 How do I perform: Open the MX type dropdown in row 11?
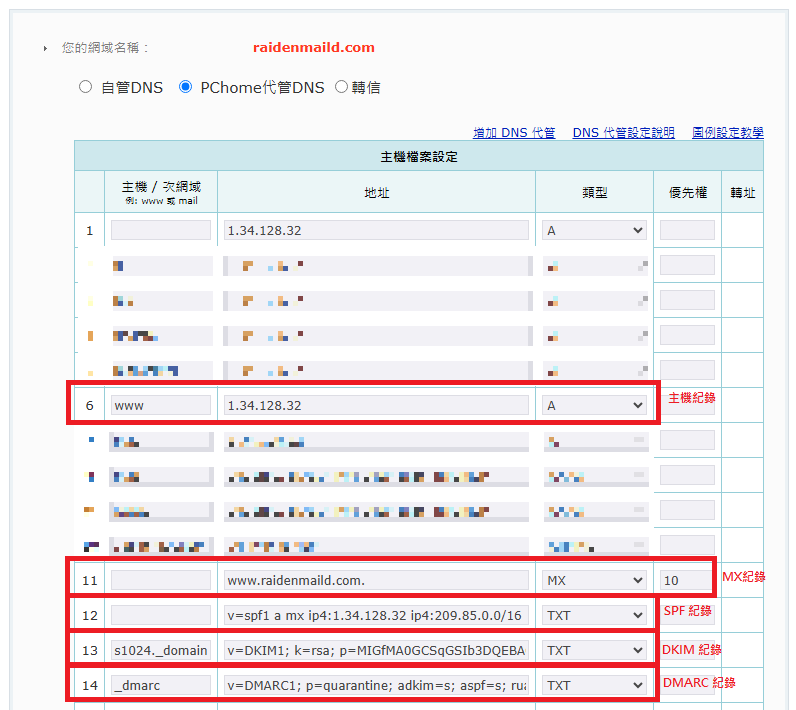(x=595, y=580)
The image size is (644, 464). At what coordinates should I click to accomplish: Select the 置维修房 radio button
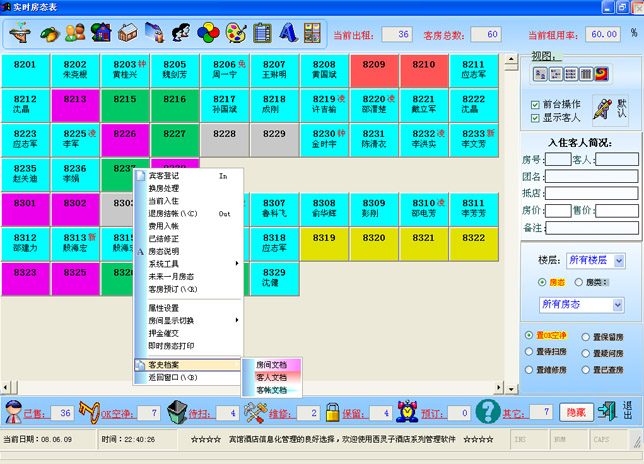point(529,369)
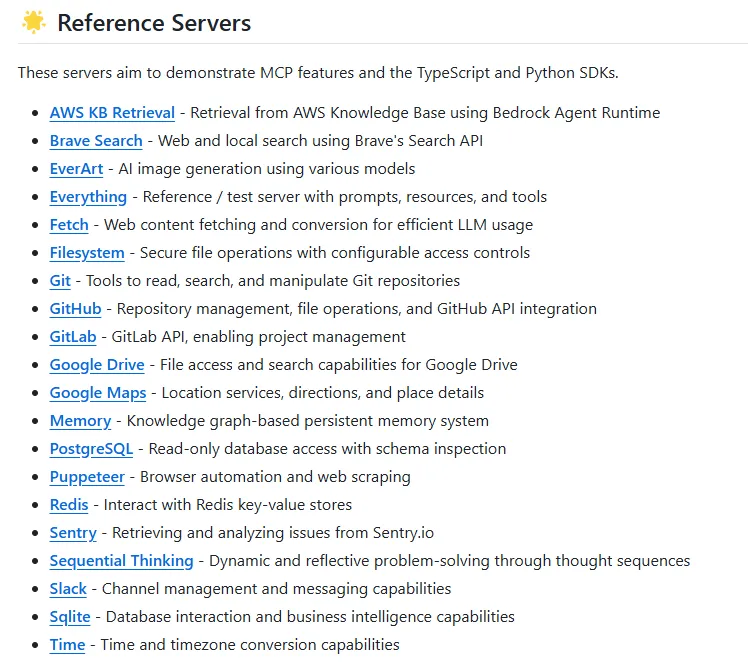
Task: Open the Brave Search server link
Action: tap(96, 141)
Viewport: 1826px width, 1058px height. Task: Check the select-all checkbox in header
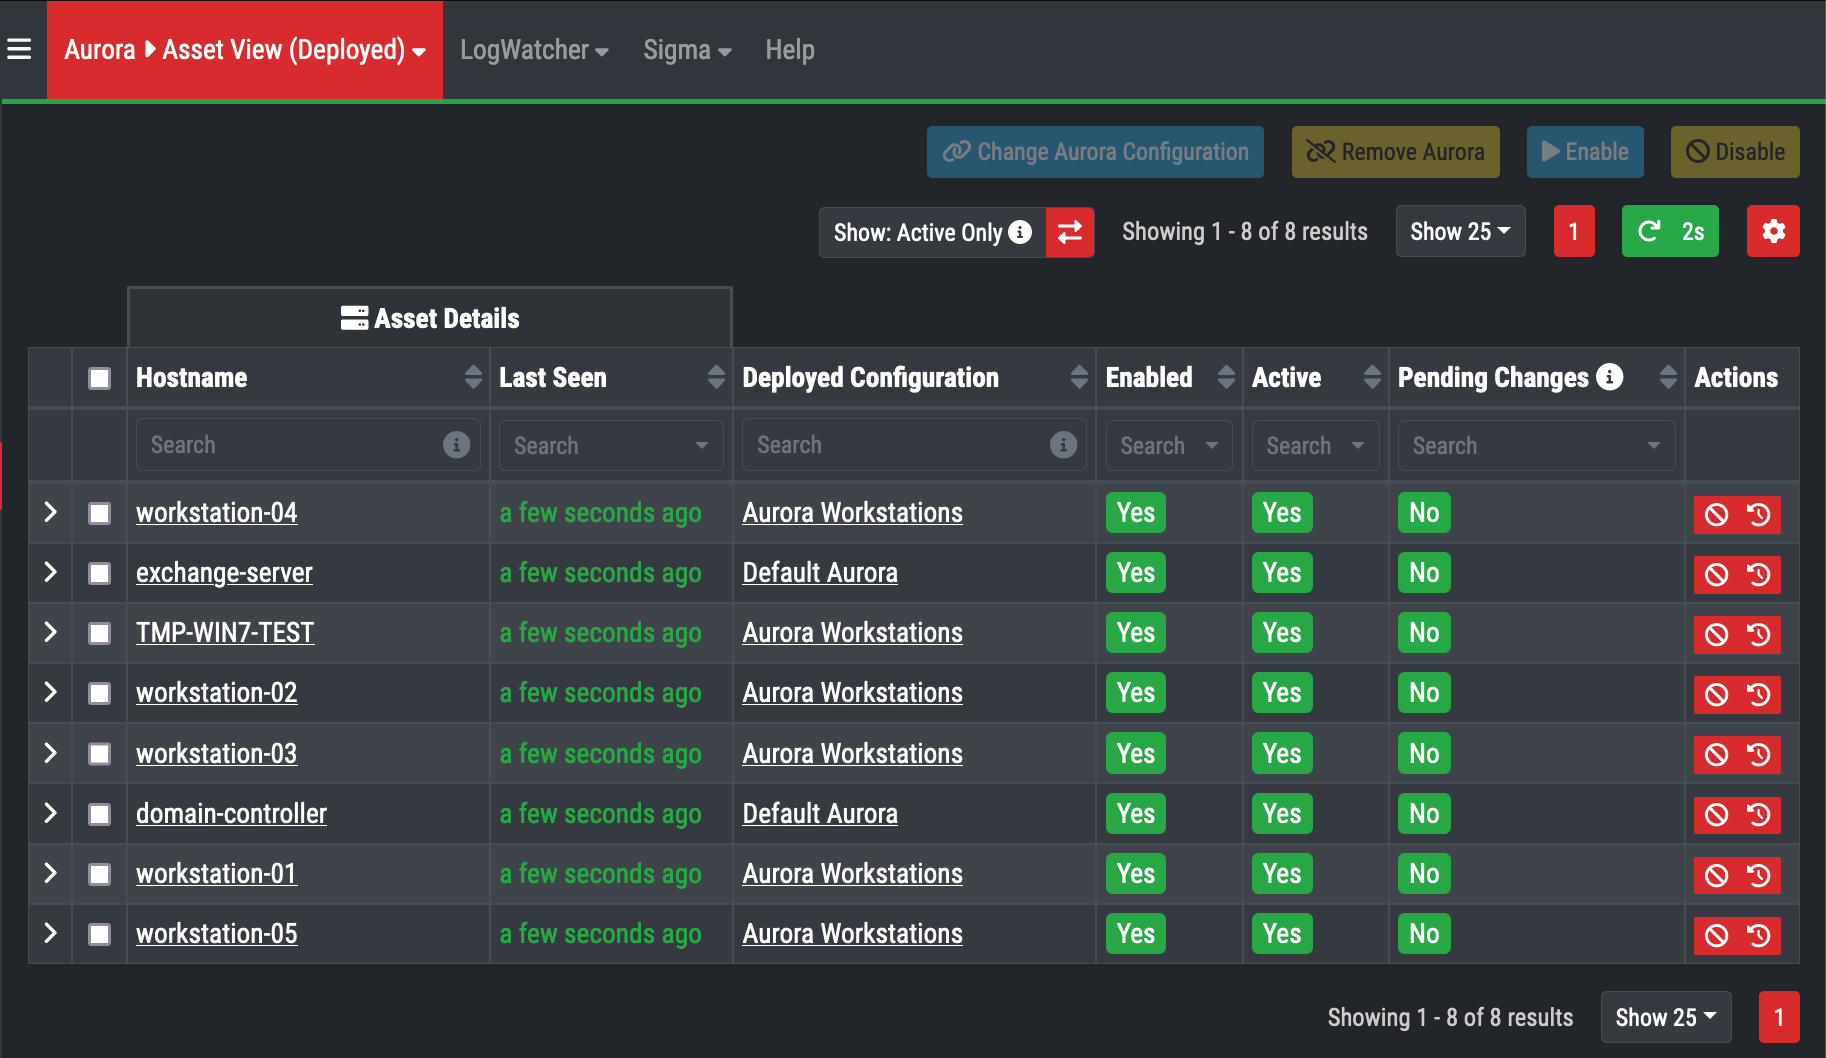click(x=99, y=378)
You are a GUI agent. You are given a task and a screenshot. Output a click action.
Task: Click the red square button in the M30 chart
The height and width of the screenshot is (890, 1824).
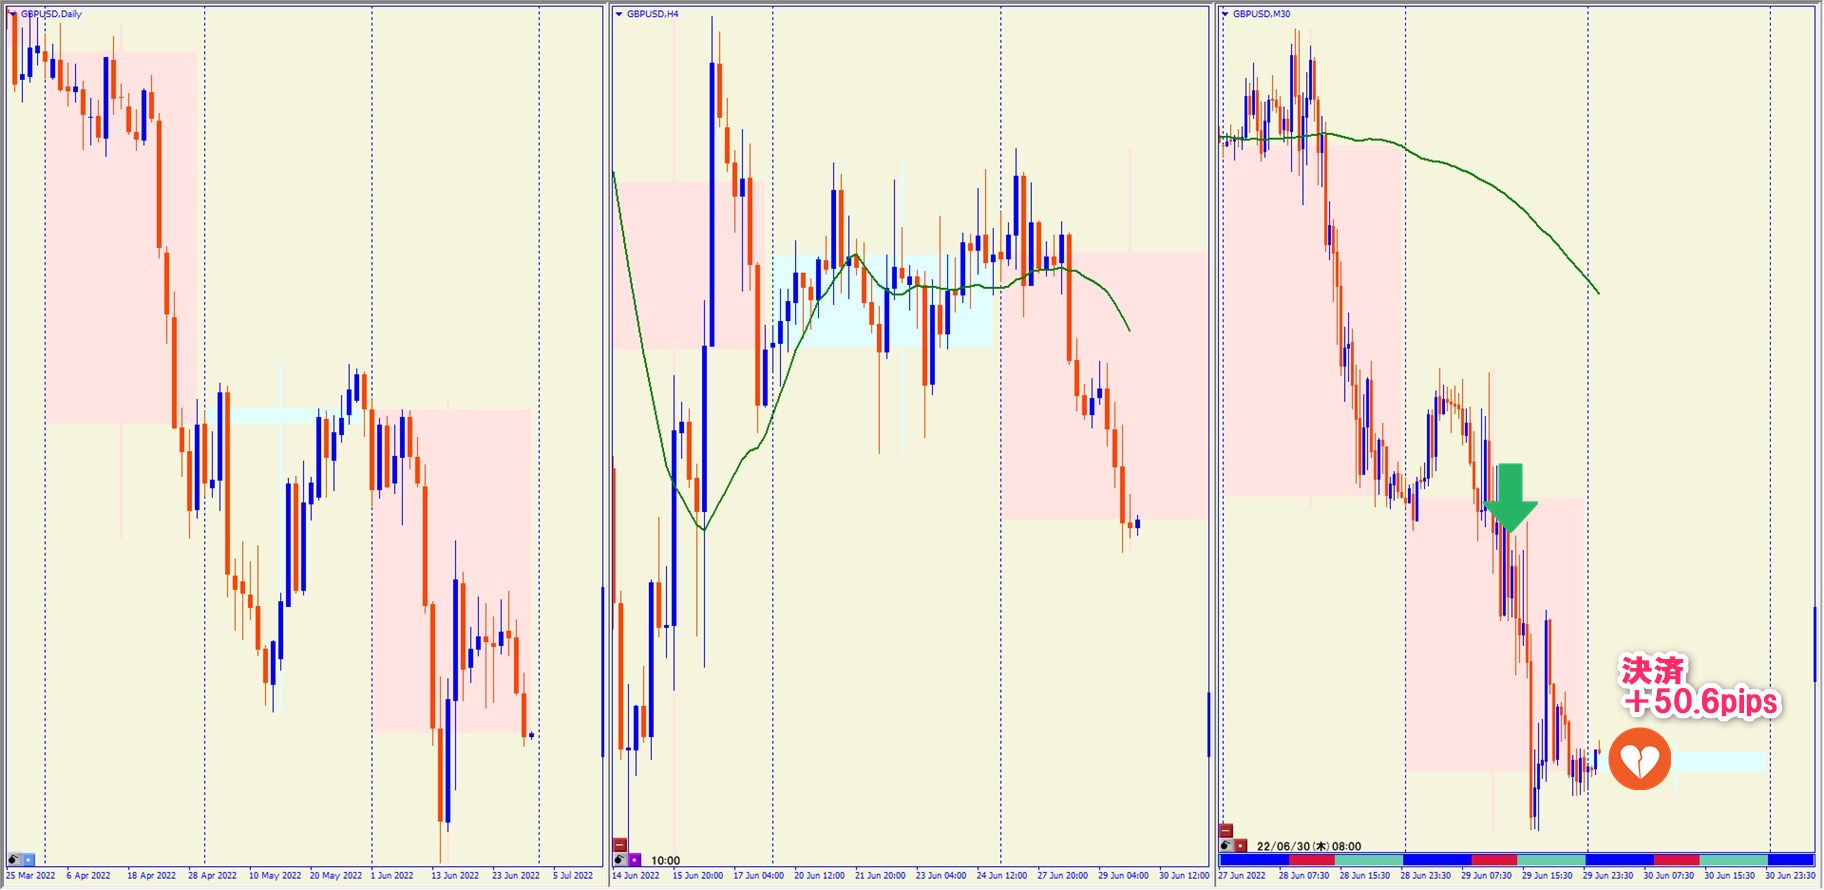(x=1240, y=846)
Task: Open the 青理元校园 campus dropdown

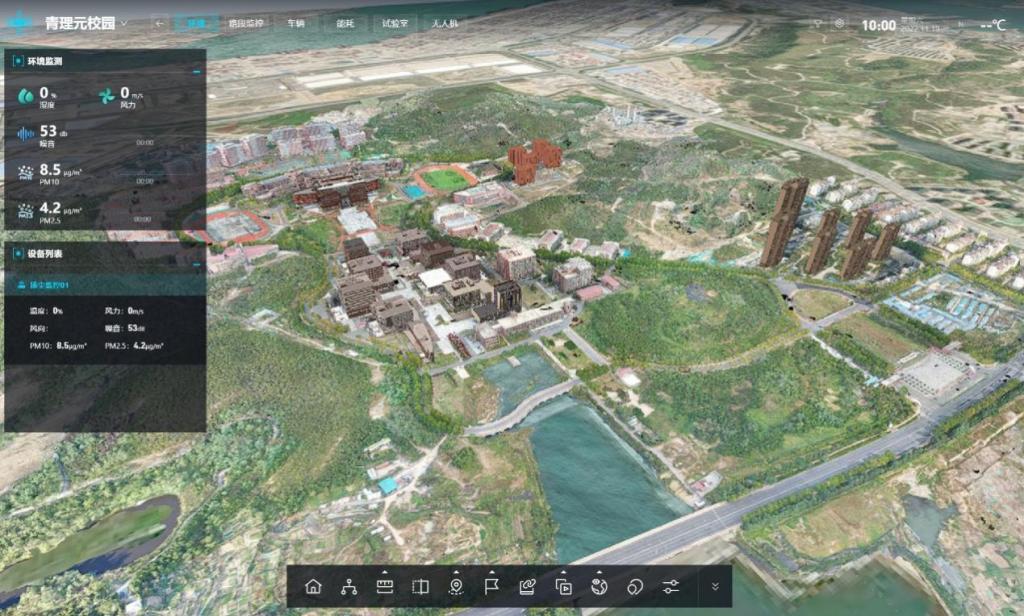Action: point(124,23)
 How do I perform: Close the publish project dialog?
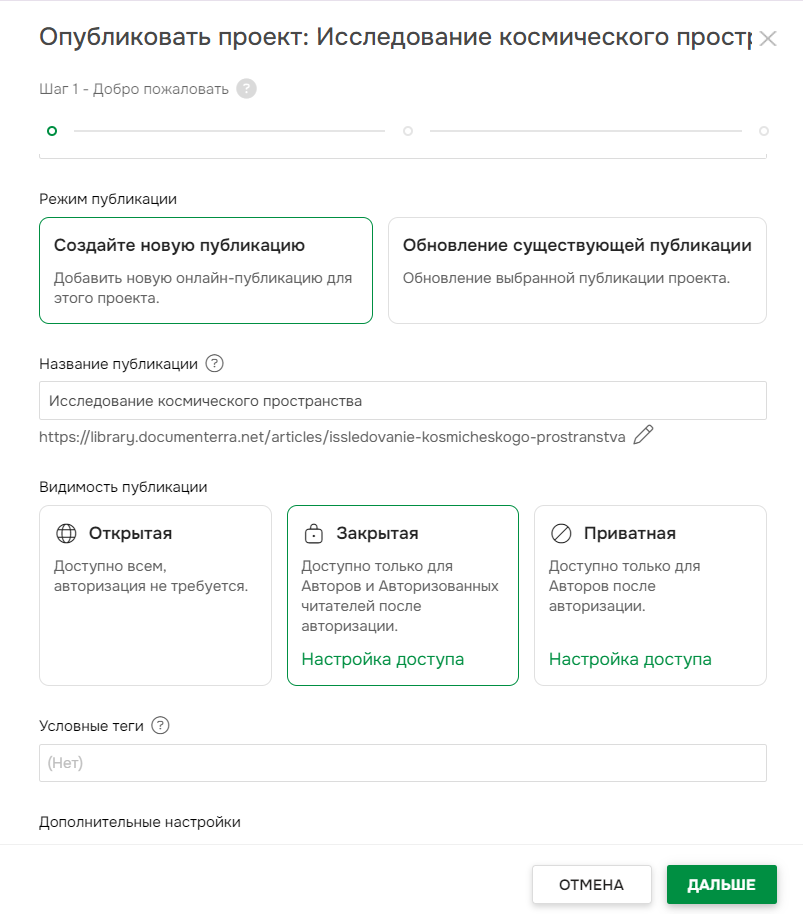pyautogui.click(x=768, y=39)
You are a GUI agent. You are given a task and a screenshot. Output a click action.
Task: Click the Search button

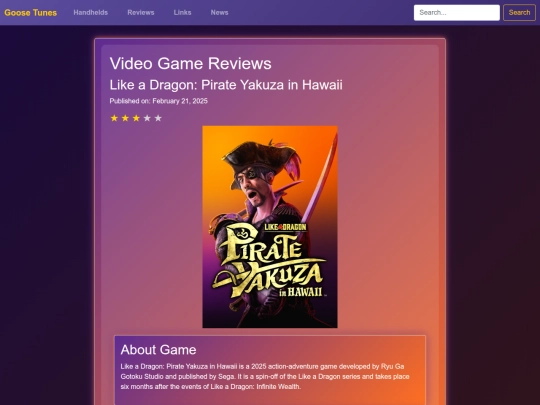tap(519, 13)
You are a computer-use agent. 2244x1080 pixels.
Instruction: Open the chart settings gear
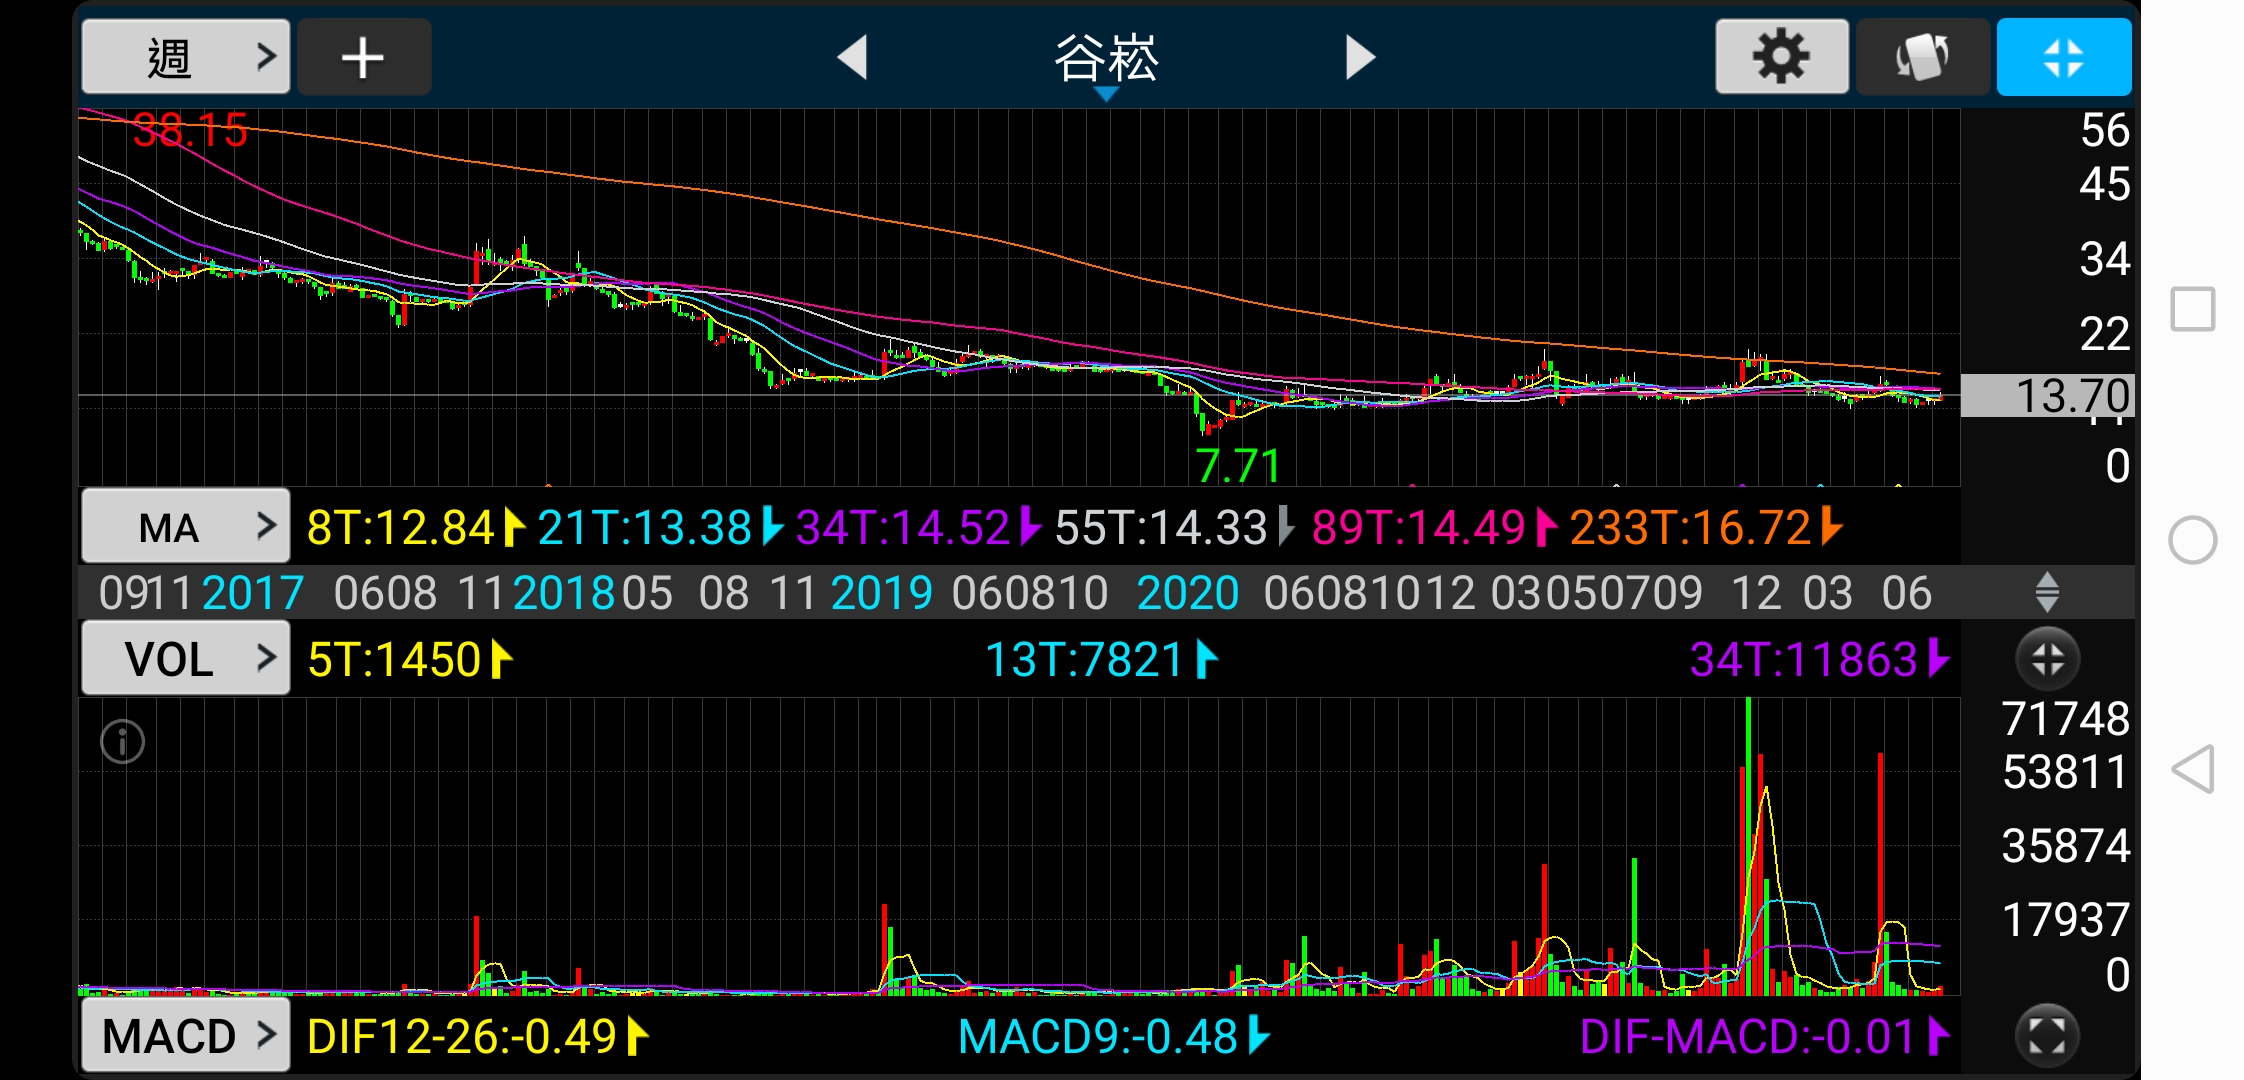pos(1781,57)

— Task description —
Format these lines as a numbered list, skipping any blank lines and leaving out the pictures.

— Solution below —
1.  How do I perform: Open the MX type dropdown in row 11?
2. (x=595, y=580)
3. The image size is (644, 464). At what coordinates should I click to accomplish: Select the 置维修房 radio button
4. point(529,369)
5. Task: Open the Brave Search server link
6. Action: tap(96, 141)
7. Viewport: 1826px width, 1058px height. Task: Check the select-all checkbox in header
8. click(x=99, y=378)
9. You are a GUI agent. You are given a task and a screenshot. Output a click action.
10. Task: Click the red square button in the M30 chart
11. The height and width of the screenshot is (890, 1824).
12. (x=1240, y=846)
13. Task: Open the 青理元校园 campus dropdown
14. Action: point(124,23)
15.  How do I perform: Close the publish project dialog?
16. pyautogui.click(x=768, y=39)
17. You are a GUI agent. You are given a task and a screenshot. Output a click action.
18. Task: Click the Search button
19. tap(519, 13)
20. You are a computer-use agent. 2244x1080 pixels.
21. Instruction: Open the chart settings gear
22. pos(1781,57)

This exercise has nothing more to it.